Bicontinuous-distributed nanofibers and nanosheets facilitate anisotropic nanocomposite dielectrics to high energy density capacitors

Polymer nanocomposite dielectrics with high insulation and high energy storage density (U _e) are pivotal for advancing lightweight and integrated power devices. However, the inherent trade-off between dielectric constant (ɛ _r) and breakdown strength (E _b) has limited the energy storage performance of such materials.

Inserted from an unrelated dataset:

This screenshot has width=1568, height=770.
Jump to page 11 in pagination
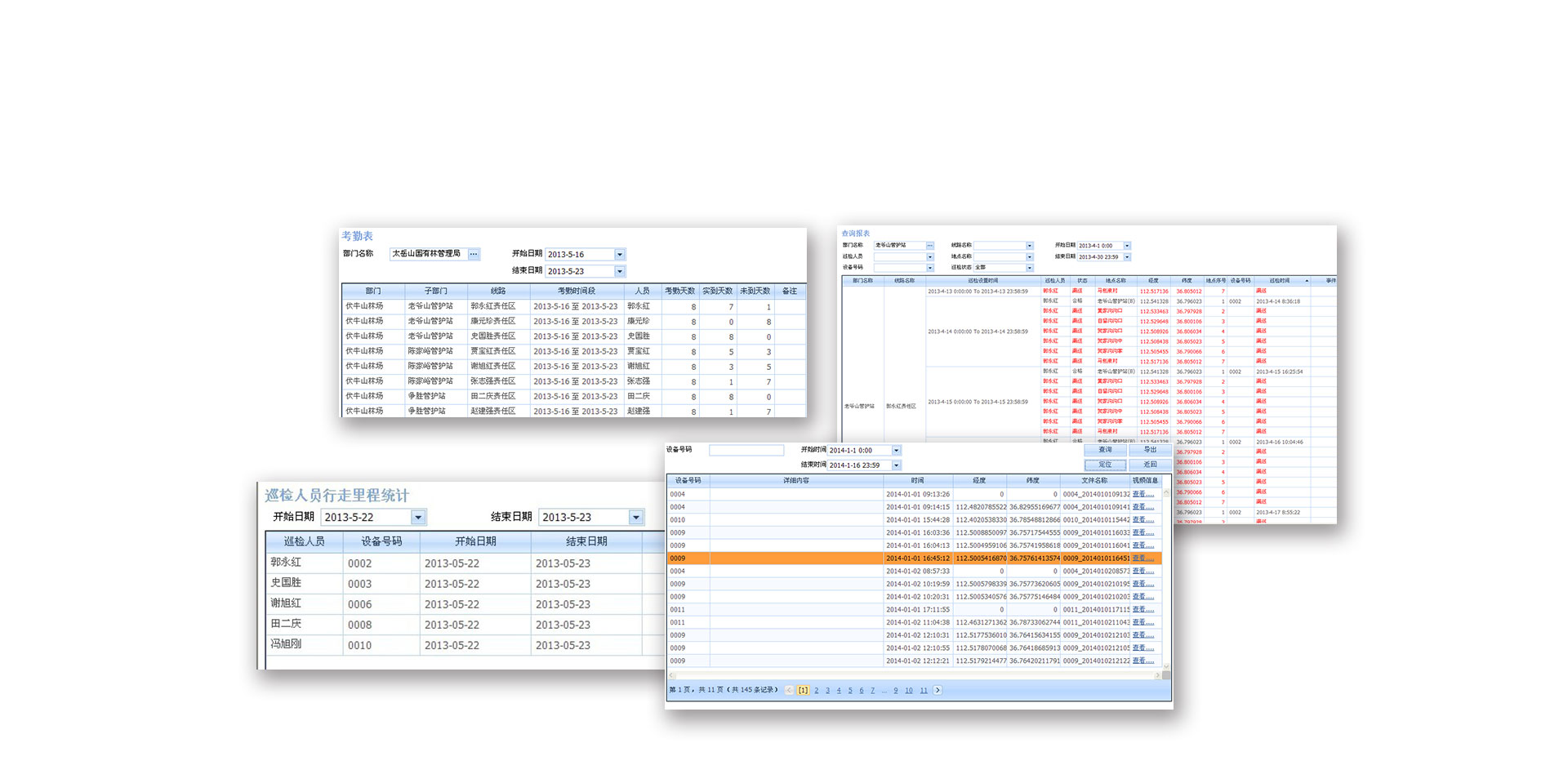point(924,690)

Here, we present a novel design of bicontinuous structural anisotropic nanocomposites by integrating high- ɛ _r Ba_0.6S_r0.4TiO₃ nanofiber (BST nf) arrays and oriented wide-bandgap BN nanosheets (BNNS). This architecture simultaneously enhances polarization continuity and establishes a high-specific-area carrier blocking layer, enabling the synergistic improvement of ɛ _r and E _b. Our optimized PVDF/ m BST nf/BNNS nanocomposite achieves an ultrahigh E _b of 550 MV/m and an U _e as high as 18.2 J/cm³, representing enhancements of 46 % and 323 %, respectively, over pristine PVDF. Moreover, the bicontinuous structure improves energy storage performance at elevated temperatures, providing a robust framework for designing high-performance dielectrics, which provides scientific support for the application of polymer-based energy storage devices.